Restate exactly the lines from the top of the listing below to the line containing "Task: Click the Spurs logo in 2026-27 row"; the remaining lines are not wanted.

- Opening Delimiter -

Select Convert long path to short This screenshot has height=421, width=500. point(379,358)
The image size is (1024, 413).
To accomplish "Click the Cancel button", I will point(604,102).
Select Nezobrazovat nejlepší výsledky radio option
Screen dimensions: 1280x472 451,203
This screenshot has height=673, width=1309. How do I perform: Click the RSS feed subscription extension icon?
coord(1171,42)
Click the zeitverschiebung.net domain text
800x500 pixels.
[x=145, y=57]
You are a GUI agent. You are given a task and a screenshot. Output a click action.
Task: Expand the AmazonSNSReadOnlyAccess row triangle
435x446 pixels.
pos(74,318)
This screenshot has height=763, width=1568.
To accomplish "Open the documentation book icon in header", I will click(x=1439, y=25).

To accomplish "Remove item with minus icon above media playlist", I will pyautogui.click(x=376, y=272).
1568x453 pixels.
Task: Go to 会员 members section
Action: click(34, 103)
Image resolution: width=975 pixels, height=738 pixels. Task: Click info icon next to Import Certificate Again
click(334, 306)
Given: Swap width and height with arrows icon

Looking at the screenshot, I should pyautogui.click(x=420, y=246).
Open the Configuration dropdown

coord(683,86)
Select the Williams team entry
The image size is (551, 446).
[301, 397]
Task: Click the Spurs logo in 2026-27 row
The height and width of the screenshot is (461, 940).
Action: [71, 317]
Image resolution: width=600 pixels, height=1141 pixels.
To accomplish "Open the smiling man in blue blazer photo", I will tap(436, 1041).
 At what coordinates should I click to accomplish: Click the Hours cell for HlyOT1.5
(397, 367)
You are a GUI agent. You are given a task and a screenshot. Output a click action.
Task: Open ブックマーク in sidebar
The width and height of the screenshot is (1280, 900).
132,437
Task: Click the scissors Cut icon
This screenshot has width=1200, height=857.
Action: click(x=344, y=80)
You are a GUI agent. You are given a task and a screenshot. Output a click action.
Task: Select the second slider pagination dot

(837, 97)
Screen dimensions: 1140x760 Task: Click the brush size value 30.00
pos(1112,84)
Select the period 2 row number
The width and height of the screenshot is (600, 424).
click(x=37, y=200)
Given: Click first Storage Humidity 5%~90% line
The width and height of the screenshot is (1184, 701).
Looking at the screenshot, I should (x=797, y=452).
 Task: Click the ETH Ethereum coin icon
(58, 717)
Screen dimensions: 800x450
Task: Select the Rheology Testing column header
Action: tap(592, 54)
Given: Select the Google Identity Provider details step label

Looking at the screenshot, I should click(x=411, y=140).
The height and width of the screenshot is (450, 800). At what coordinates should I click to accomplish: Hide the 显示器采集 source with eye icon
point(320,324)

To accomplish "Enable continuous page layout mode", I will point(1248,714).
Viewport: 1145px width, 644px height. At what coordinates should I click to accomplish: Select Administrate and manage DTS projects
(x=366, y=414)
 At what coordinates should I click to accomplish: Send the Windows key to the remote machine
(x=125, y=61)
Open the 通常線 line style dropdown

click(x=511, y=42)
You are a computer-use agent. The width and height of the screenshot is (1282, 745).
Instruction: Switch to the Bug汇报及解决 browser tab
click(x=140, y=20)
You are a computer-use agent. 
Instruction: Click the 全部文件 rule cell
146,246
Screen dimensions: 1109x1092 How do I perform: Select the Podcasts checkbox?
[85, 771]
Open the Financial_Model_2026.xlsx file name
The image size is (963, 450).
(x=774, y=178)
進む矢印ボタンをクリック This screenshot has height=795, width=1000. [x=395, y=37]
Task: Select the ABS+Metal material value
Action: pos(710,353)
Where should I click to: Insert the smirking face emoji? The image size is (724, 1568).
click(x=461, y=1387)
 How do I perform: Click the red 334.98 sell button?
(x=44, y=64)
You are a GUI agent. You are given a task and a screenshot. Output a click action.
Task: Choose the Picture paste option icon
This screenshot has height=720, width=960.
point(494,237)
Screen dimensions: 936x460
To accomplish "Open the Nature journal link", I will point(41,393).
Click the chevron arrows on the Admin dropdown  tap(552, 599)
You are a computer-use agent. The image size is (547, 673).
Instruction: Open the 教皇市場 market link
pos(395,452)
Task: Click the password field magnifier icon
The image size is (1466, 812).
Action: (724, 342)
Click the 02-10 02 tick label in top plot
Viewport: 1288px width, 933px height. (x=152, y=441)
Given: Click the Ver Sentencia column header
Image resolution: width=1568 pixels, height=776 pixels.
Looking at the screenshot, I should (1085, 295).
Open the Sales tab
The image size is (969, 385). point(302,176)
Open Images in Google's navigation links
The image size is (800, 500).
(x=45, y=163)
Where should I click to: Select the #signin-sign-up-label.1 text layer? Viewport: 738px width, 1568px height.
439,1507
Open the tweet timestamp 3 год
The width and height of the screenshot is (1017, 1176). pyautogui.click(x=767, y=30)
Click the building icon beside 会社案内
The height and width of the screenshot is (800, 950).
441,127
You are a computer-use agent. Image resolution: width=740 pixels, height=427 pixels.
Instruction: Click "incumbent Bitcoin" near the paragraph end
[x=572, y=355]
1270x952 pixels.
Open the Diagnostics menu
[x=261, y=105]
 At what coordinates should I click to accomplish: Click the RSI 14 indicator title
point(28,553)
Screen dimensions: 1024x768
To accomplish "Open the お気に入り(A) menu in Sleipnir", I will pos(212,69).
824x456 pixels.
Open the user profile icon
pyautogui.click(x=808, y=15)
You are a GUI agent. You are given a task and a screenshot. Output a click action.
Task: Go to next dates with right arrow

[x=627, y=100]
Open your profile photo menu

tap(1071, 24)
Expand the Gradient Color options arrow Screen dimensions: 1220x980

- Closing Delimiter -

Result of this exercise:
Select Convert long path to short This screenshot has height=421, width=500. point(379,358)
The image size is (1024, 413).
To accomplish "Click the Cancel button", I will point(604,102).
Select Nezobrazovat nejlepší výsledky radio option
Screen dimensions: 1280x472 451,203
This screenshot has height=673, width=1309. How do I perform: Click the RSS feed subscription extension icon?
coord(1171,42)
Click the zeitverschiebung.net domain text
800x500 pixels.
[x=145, y=57]
You are a GUI agent. You are given a task and a screenshot. Output a click action.
Task: Expand the AmazonSNSReadOnlyAccess row triangle
435x446 pixels.
pos(74,318)
This screenshot has height=763, width=1568.
To accomplish "Open the documentation book icon in header", I will click(x=1439, y=25).

To accomplish "Remove item with minus icon above media playlist", I will pyautogui.click(x=376, y=272).
1568x453 pixels.
Task: Go to 会员 members section
Action: click(34, 103)
Image resolution: width=975 pixels, height=738 pixels. Task: Click info icon next to Import Certificate Again
click(334, 306)
Given: Swap width and height with arrows icon

Looking at the screenshot, I should pyautogui.click(x=420, y=246).
Open the Configuration dropdown

coord(683,86)
Select the Williams team entry
The image size is (551, 446).
[301, 397]
Task: Click the Spurs logo in 2026-27 row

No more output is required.